Che cosa possiamo fare per avere più donne nelle professioni STEM in Italia? (Domanda della fondatrice di BET SHE CAN, Marie-Madeleine Gianni)

La risposta è una sola: lavorare con le bambine, insieme alle bambine, fin da piccolissime. Gli stereotipi sulle loro capacità rispetto ai maschietti sono ancora profondamente radicati all’interno delle famiglie e, spesso, vengono riconfermati nei primissimi anni di scuola perché anche gli insegnanti, purtroppo, tendono a riproporre gli stessi luoghi comuni. Importantissimo, quindi, lavorare su due fronti:
– Formare i formatori con indispensabili percorsi di aggiornamento
– Formare le bambine o, almeno, metterle in condizione di capire e di scegliere
Tra l’altro dovrebbe essere proprio il Ministero dell’Istruzione a rendere obbligatori questi percorsi, in considerazione della notevolissima carenza di figure tecnologiche nel mercato del lavoro e, di contro, della continua crescita di progettualità nel settore ICT dovuta anche al Piano Nazionale di Ripresa e Resilienza.

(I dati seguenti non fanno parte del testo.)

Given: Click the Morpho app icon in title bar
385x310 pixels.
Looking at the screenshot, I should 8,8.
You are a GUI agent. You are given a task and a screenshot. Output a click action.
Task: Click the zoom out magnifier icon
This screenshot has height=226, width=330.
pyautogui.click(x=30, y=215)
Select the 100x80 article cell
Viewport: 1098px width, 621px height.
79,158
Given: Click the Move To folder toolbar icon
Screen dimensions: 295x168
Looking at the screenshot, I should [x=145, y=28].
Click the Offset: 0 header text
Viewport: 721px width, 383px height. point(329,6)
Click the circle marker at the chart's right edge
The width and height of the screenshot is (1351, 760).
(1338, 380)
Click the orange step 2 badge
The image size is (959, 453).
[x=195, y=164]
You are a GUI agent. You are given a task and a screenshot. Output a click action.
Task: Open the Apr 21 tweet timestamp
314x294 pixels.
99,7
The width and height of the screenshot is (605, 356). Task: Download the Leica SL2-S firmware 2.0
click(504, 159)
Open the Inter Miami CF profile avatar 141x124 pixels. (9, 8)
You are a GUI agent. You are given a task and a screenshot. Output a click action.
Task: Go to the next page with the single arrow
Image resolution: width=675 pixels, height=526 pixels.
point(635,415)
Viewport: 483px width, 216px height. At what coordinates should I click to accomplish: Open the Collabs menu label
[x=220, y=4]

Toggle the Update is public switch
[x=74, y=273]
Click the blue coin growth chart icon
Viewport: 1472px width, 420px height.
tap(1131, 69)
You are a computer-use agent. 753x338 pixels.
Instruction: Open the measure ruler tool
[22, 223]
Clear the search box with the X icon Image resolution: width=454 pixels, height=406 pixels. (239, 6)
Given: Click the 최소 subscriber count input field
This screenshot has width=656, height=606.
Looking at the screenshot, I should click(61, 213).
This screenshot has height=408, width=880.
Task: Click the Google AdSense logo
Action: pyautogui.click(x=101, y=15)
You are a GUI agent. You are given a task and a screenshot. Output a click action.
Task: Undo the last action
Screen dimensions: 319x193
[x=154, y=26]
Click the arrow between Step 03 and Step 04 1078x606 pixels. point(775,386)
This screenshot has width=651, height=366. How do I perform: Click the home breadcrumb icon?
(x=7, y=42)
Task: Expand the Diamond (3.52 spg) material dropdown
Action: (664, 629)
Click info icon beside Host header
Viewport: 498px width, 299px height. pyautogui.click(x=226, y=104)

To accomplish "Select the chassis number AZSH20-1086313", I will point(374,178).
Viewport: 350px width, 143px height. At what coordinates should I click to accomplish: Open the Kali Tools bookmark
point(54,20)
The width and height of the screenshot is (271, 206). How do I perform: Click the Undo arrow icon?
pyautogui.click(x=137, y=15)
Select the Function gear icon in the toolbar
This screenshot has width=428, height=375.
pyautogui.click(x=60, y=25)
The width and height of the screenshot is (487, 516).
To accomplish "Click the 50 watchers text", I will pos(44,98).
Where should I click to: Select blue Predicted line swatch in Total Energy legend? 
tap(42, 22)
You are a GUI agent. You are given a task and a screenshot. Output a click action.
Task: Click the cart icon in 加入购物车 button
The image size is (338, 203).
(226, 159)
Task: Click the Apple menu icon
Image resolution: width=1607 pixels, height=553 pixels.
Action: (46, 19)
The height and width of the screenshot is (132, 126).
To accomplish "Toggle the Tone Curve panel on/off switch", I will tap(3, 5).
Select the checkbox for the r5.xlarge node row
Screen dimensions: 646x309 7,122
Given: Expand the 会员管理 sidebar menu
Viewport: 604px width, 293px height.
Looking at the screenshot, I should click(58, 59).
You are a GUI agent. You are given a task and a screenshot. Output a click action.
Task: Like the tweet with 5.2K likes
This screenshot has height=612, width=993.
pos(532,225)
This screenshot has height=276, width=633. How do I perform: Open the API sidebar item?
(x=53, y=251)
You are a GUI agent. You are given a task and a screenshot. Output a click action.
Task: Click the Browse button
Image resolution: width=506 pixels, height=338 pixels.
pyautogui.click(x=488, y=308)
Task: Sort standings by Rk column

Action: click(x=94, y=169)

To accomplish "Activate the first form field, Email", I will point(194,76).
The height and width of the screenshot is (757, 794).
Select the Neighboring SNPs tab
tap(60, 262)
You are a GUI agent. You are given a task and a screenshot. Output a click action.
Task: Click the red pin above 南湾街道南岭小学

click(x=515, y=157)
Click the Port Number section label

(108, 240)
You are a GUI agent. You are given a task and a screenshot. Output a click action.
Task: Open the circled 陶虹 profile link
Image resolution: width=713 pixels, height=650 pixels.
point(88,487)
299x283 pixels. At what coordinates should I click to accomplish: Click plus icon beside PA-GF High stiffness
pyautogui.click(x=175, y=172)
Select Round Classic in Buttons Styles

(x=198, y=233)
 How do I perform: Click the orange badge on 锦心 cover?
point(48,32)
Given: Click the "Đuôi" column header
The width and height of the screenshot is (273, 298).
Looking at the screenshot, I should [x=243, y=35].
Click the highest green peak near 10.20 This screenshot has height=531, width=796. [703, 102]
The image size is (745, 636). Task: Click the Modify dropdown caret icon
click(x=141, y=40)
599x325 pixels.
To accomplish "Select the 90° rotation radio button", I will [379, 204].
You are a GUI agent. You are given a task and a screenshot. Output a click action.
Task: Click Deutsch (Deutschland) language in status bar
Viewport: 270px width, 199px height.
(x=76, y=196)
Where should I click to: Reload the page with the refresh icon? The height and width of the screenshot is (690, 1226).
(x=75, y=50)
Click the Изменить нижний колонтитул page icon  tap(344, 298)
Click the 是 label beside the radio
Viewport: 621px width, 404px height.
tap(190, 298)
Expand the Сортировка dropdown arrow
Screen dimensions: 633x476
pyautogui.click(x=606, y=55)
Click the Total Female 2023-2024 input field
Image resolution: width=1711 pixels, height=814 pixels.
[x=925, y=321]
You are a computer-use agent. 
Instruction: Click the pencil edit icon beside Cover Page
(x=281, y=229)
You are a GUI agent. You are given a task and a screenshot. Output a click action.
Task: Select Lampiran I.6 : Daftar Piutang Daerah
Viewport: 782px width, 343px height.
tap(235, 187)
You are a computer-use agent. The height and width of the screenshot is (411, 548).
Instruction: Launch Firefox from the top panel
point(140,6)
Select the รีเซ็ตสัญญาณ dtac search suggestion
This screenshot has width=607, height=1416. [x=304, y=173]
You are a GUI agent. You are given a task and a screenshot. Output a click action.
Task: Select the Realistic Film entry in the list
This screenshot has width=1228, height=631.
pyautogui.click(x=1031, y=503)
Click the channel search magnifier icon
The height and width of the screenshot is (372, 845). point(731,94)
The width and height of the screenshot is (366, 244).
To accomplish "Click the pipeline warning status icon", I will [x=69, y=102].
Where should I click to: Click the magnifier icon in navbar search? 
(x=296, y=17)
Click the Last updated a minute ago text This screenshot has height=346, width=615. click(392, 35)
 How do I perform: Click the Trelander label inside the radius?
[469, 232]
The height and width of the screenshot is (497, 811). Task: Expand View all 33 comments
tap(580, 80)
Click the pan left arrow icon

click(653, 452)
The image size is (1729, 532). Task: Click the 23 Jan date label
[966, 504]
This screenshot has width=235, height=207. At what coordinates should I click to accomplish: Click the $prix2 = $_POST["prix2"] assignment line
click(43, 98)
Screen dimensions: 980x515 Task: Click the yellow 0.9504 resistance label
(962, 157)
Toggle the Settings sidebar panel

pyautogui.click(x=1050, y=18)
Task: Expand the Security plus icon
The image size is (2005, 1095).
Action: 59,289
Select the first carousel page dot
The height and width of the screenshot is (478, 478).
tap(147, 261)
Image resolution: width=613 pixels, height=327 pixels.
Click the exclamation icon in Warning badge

Cosa pensi di BET SHE CAN?

Le organizzazioni come BET SHE CAN sono quelle che mi riconciliano con il mondo. Capire cosa è necessario fare, realizzarlo con impegno e dedizione, ottenere un risultato misurabile e tangibile: questo è davvero quello che conta. Basta vedere i numeri del sito web: 68 percorsi, 15.100 partecipanti, 30.650 persone coinvolte. Un grande lavoro che mi piacerebbe davvero supportare per poter generare un impatto su una scala ancora più ampia. Eccomi, dunque, mi rendo disponibile sin d’ora con le mie competenze e con il mio network.